** EXCERPTED TEXT follows **

Several different threads here. All mentioned before – reading Sam Harris “End of Faith” itself, a discussion thread on MoQ.Discuss with End of Faith title and several spin-off threads, and a discussion thread on Chairman Parker’s Blog.
My position can be summarised quite easily.
Tolerance of (misplaced) religious faith is as dangerous as extremes of faith themselves; Harris is right in his warnings, and his analyses are much more sophisticated than the deliberately attention-grabbing headlines. We need to remember that this argument is about faith – bases of belief – rather than God per se. Nothing wrong with Dawkins / Dennett et al position in explaining religions in the scientific terms of evolutionary psychology / memetics either.
The problem that remains is that in this debate the scientists (Dawkins archetypically) are blind to the fact that much of science really is a (not-quite religious) belief system too – the bases of science are not as objective and value-free as science’s model of itself – a scientific “article of faith” almost. The “scientific neurosis” in Nick Maxwell’s terms. In Dennett’s terms the intellectual honesty is simply about exposing both religious and scientific faith to the same scrutiny and questions of evidence, not limited by either protagonists choice of weapons in that argument.
The reason this is such a big subject – a global issue, rather than just a problem for science itself – is not just that science-based technology is exponentially behind so much global activity, but that scientific thinking is a dominant meme in western (and western infected eastern) global economic culture, in all manner of debate, analysis and decision-making. Dominant, in direct competition with a god-based religious faith meme that is. In the Dave Gurteen reference in the previous post, I mentioned the “pedestal” idea. Whoever is perceived as “winning” is a natural target from those who are competing. This dichotomous winning / losing mentality is part of the Newtonian objective / logical-positive / cause & effect world model that says conflict is built-in to the dominant process – if you want an argument, or a war if you prefer, you can always have one. Test and critical analysis are fundamental to the methods of proof of knowledge, but they are not the sum total of wisdom in applying and using knowledge to make progress, solve problems or exploit opportunities.

** End of EXCERPTED TEXT **

= PROBLEM TO WORK ON =
Pick up the post on religious and scientific faith after its final sentence and carry it forward. The listing that comes next is not needed here.

** STORED DATA follows **

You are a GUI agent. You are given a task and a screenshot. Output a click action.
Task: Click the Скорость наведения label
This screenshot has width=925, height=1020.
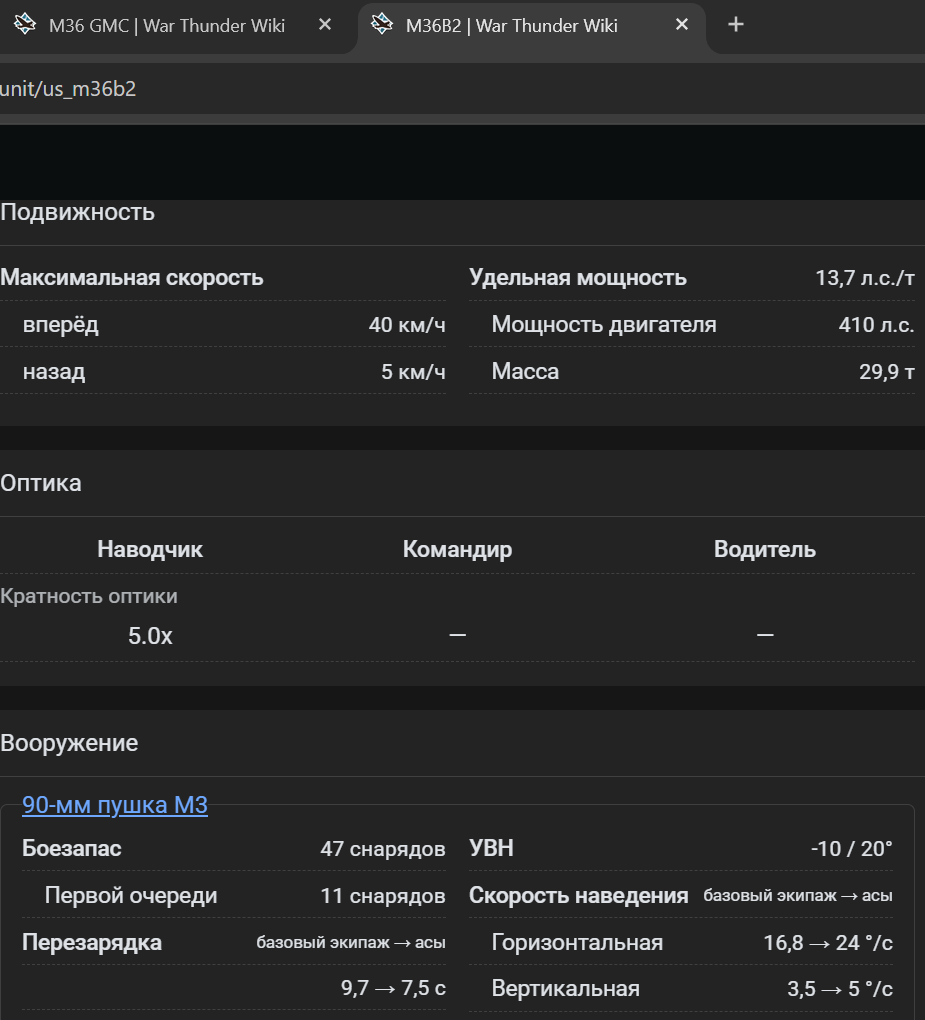point(579,896)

** End of STORED DATA **

= TASK ANSWER =
Despite the hype, what the internet revolution (exponential evolution really) is exposing is how much progress can be made through transparent collaboration, and visibly interconnected communication.
That much seems clear, but we need values and wisdom to recognise progress, so there are important aspects of the issues still open to debate. One is the basis of values (ethics) – which for me are also part of the evolutionary psychology story, rather than any tablets of stone.
Another is teleology – purpose – if the direction (axis) of progress, betterness, can be agreed, there are still questions about what is driving it – is there some direction (agent action) towards this ultimate purpose. Natural explanations of this are the principle reason I take an interest in the Anthropic debates.
Related, but quite distinct is first-cause. Causation and the psychological impressions of both time and purpose, are one set of things, but any metaphysical explanation of the whole cosmos runs into a first-cause question – the something rather than nothing question.
Here the God answer runs into the “but where did God come from ?” question. In fact any positied first cause theory – even a scientific one – runs into this, and most importantly however much it is debate, my contention is that any hypothesis here must by definition be untestable in any direct empricical way. The right kind of answer here is a convenient, pragmatic one. The answer you choose doesn’t pre-empt any possible answers to questions in the experienced real-world domain, so no-one need be offended by anyone else’s answer here. God, it, the cosmos, the stack of turtles, always existed is as good as any answer. Mu too, makes the additional point that it is not a question even worth asking, let alone debating an answer, other than to discover that it is indeed that kind of question. The problem arises when some believe their answer here is somehow a fundamental answer to all other difficult questions of cosmic mysteries, particularly the aparently purposeful teleology. Err no; the first cause question is a special class, and not a short-cut to all other answers.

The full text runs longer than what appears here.